WHAT IS NEEDED = If a line in the records below holds the string "computer", count it, and state only the final count.
──────── INFORMATION ────────
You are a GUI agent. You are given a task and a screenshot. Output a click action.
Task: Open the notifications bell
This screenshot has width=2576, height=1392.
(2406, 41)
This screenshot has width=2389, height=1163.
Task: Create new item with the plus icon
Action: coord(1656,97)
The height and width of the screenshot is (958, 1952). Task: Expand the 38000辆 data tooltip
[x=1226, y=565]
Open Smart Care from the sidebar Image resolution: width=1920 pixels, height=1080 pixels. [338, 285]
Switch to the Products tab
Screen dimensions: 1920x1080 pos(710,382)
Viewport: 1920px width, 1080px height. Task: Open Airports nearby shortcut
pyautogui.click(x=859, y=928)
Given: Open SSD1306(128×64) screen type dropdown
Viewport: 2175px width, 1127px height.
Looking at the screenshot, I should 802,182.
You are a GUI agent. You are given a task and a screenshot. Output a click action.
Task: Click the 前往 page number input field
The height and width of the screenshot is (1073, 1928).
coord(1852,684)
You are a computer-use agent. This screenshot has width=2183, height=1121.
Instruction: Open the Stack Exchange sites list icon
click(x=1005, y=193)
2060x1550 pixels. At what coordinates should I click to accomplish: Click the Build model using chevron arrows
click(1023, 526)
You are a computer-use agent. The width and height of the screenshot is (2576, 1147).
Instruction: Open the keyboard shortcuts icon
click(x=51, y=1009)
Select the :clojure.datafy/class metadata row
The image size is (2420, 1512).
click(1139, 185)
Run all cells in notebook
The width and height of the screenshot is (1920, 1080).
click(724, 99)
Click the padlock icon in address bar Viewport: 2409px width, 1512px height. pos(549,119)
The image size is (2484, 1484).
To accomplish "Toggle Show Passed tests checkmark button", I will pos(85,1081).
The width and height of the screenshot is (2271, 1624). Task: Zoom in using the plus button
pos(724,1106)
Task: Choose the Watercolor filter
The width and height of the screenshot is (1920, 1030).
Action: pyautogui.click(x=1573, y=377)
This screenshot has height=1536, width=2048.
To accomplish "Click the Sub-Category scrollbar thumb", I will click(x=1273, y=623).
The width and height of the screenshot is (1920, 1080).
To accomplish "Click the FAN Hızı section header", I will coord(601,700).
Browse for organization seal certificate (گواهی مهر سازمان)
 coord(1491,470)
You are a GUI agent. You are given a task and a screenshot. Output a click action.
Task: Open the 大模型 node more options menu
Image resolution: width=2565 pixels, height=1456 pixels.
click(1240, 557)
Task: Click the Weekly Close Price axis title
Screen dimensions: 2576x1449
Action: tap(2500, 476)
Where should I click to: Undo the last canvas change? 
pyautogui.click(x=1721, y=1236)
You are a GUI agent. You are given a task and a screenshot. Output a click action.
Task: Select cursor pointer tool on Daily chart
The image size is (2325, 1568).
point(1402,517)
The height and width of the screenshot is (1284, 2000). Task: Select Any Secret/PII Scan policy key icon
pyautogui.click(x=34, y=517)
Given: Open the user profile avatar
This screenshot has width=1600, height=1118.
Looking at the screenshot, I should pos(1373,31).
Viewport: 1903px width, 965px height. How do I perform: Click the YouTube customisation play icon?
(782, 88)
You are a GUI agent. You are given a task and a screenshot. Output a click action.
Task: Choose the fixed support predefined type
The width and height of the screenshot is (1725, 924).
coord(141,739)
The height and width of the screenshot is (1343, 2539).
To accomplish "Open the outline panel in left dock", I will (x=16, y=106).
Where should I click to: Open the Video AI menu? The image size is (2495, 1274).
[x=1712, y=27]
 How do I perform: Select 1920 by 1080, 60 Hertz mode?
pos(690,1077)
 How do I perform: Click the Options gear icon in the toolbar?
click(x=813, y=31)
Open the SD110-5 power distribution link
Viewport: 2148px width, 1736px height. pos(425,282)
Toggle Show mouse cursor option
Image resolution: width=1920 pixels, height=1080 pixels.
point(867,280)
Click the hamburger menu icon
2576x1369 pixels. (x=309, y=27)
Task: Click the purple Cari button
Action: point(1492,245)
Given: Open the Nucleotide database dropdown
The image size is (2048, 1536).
────────
ANSWER TO THE PROBLEM = 2